Therapeutic Approaches for Anaplastic Tumors
Due to their aggressive nature, anaplastic tumors require intensive, multi-modal treatment plans. The combination of therapies is tailored to the individual based on cancer type, location, and spread. The goal is to control tumor growth, manage symptoms, and improve quality of life.
Surgery is a primary treatment when the tumor is localized and can be safely removed. A surgeon may attempt to remove as much of the tumor as possible in a procedure known as debulking. However, complete removal is not always possible because these tumors often invade surrounding structures.
Radiation therapy uses high-energy rays to destroy cancer cells and shrink tumors. It is often used after surgery to target any remaining cancer cells. Radiation can also be a primary treatment to control tumor growth and alleviate symptoms when surgery is not an option.
Chemotherapy uses drugs to kill rapidly dividing cells throughout the body. This systemic approach is used for cancer that has spread or is at high risk of spreading. The drugs used depend on the cancer type; for example, a combination known as CHOP is a standard treatment for anaplastic large-cell lymphoma.

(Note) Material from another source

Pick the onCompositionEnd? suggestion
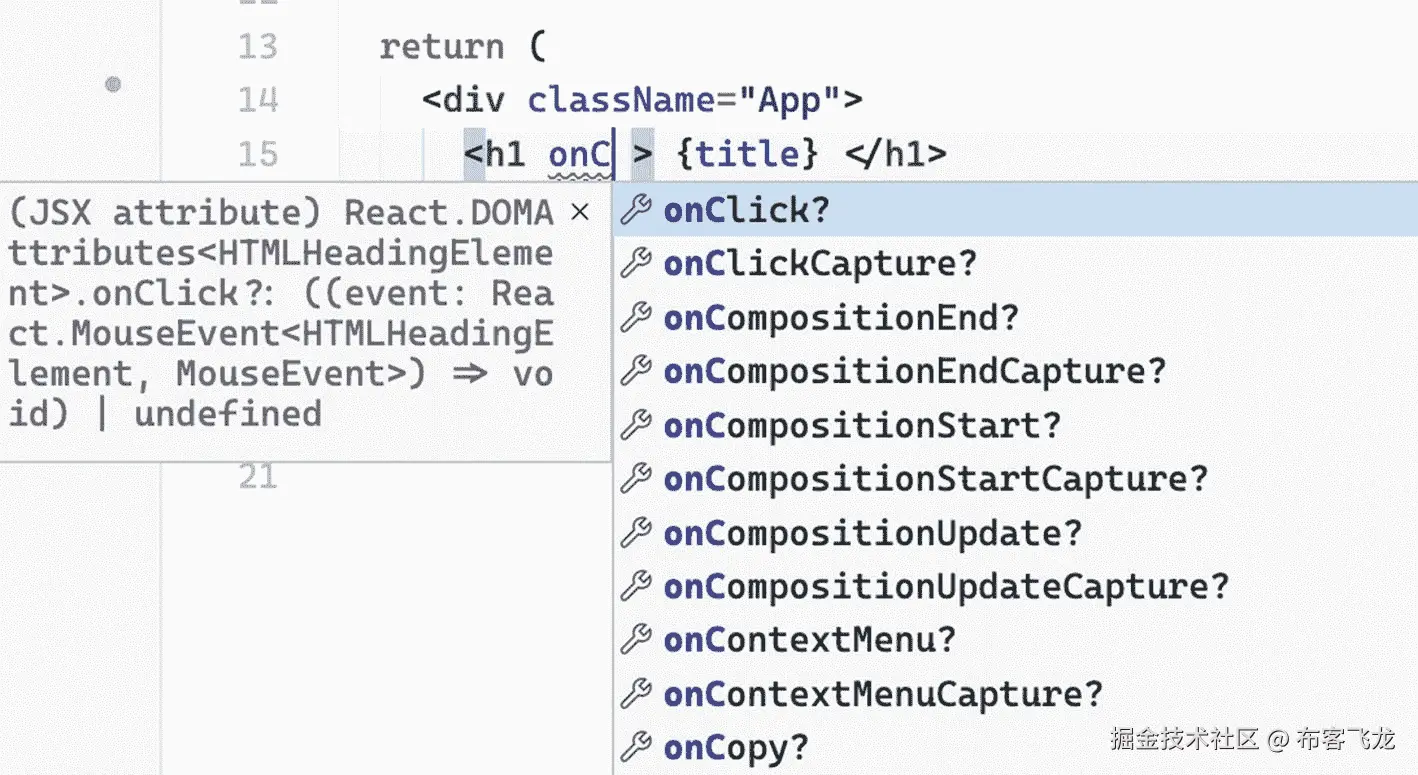The height and width of the screenshot is (775, 1418). (x=1015, y=318)
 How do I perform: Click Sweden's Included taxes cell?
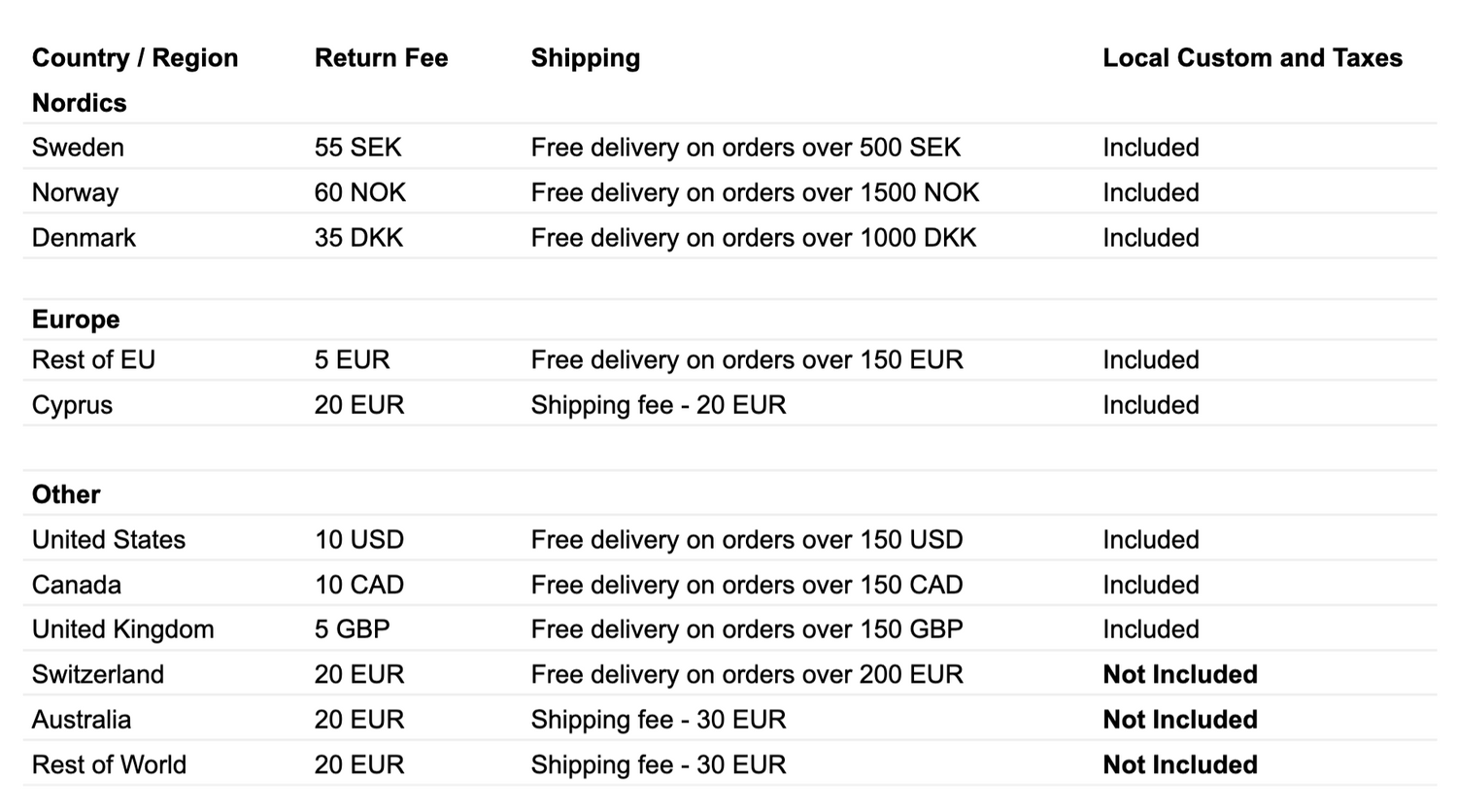[1150, 148]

Newer modalities offer more precise ways to combat these cancers. Targeted therapy uses drugs designed to attack specific genetic mutations in cancer cells, such as BRAF mutations in some anaplastic thyroid cancers. Immunotherapy, on the other hand, works by enhancing the body’s own immune system to recognize and destroy cancer cells. Combining these therapies can improve survival for certain patients.